Leo Rivera: Metro named, as a police official working with Geovanny, Commissioner Martinez. [He's the one who was United Nations-trained - no answer on this today from UN to Inner City Press' written question, submitted to Antonio Guterres, Stephane Dujarric and Melissa Fleming: "On Honduras, given the evidence being presented about the involving in narco-trafficking of president Juan Orlando Hernandez, immediately provide SG Guterres explanation of the including of JOH in this past weekend's 14th UN Congress on Crime Prevention and Criminal Justice. Aldo, on the evidence in the SDNY court on March 9 that "Commissioner Martinez," involved in the traffic, was UN trained as a police observer.]
AUSA: When you met with the defendant at Metro's disco, who was there? Leo Rivera: The 3 of us, and our security. AUSA: Were any of those men armed? Who? Leo Rivera: All of us.
AUSA: Where was your grenade launcher? Leo Rivera: My security had it, down by the cars. AUSA: What did the defendant tell you? Leo Rivera: He greeted me and showed me a photo. Of a mechanic that owned me money.
AUSA: What did the defendant say? Leo Rivera: He asked if I knew the man in the photo. I said yes. Then he said, Mira primo, esta senor esta hablando mal del dueno de la gasolinera
Leo Rivera: Then the defendant told me that the mechanic was now dead, taken to the border of Honduras and Guatamala, finally finished off with two mercy shots to the head. He showed me a photo: "boca arriba," and bloody.
AUSA: Had you asked the defendant to do anything about the mechanic? Leo Rivera: No. I asked no one to do that. But the defendant wanted to earn my trust, to work with him on cocaine.
Leo Rivera: So the defendant told me, if the cocaine ran into a police road block, he would just call Commissioner Martinez and get the check point removed. Plus, he said, Primo, we carry grenade launchers
AUSA: Who were the heads of the Valles? Leo Rivera: Luis Valle, and Anulfo Valle. Judge Castel calls a break. Leo Rivera is led back to the cell block. His feet are shackled and he has on black shoes or slippers.
We're back. AUSA: Did you engage in drug trafficking with Fredy Najera? Leo Rivera: Yes. At his air strip.

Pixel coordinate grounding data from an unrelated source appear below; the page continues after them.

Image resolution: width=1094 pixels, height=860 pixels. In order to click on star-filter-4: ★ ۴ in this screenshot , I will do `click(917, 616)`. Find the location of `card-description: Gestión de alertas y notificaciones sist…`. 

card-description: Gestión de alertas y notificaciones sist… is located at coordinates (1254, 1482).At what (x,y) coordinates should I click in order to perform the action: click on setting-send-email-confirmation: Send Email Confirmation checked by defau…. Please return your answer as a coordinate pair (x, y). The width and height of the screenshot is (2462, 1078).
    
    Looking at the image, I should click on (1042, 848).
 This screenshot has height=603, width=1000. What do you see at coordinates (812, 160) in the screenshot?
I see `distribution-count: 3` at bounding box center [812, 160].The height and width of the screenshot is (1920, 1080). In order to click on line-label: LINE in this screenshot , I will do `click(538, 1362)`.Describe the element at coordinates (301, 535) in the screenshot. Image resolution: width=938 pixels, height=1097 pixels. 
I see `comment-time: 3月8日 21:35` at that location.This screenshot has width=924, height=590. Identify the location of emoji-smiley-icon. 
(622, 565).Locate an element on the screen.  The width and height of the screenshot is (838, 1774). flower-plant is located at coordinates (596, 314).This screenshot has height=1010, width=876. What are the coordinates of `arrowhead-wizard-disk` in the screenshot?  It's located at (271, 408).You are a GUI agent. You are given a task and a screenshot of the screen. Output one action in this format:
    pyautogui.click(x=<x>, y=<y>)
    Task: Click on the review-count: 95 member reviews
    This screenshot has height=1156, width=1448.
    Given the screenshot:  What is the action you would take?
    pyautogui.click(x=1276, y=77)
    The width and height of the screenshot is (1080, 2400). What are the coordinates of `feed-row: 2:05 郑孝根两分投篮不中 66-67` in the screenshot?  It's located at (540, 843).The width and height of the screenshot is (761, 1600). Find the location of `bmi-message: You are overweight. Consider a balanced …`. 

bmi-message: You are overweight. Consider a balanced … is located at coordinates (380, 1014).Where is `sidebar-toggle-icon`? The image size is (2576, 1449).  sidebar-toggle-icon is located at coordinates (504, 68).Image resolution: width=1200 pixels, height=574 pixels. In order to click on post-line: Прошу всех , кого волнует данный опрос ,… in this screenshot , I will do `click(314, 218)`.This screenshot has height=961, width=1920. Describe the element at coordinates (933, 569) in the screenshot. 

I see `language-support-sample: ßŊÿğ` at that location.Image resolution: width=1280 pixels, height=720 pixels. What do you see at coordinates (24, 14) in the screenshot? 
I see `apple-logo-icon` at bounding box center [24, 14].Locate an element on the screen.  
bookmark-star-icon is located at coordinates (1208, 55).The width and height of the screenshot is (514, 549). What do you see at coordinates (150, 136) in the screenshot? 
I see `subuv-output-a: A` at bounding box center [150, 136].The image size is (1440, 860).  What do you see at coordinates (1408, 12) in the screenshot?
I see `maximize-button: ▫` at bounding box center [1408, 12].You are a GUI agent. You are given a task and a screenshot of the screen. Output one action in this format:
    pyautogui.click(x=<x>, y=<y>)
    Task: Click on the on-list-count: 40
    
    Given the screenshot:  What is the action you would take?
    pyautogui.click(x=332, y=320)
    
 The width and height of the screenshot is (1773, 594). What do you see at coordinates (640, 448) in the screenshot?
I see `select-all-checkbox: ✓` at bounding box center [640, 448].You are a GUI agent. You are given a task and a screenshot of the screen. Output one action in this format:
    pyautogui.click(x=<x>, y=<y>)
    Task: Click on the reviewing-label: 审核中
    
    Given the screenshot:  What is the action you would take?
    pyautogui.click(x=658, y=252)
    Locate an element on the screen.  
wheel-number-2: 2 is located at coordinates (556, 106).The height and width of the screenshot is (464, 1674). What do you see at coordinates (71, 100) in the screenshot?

AUSA: How was the cocaine transported? Leo Rivera: The defendant took it by truck to the Valles. AUSA: Then what? Leo Rivera: The Valles would deliver it to the cocaine trafficker "Jack." The defendant told me it arrived.
AUSA: And how were you paid? Leo Rivera: 10% of the cocaine. And from that I paid the defendant and Metro. Judge Castel: Let's stand up and stretch.
AUSA: What did you learn about the mayor of Chaloma from the defendant? Leo Rivera: The mayor of Choloma would given them information when the drug authorities would come. In advance. That way the defendant would remove the weapons from his house. AUSA: What was the name of the mayor of Chaloma? Leo Rivera: Polo Chivelli. AUSA: What was his real first name? Leo Rivera: Leopoldo Chivelli.
Judge Castel: Ladies and gentlemen, we're going to call it a day. Don't do any internet research. [Jury leaves]
Fuentes' lawyer: We don't have the subpoena information about this witness yet. Judge Castel: My leaning is, it would be a recall situation.
Judge Castel wishes everyone a good evening and adjourns.
The case is US v. Diaz, 15-cr-379 (Castel).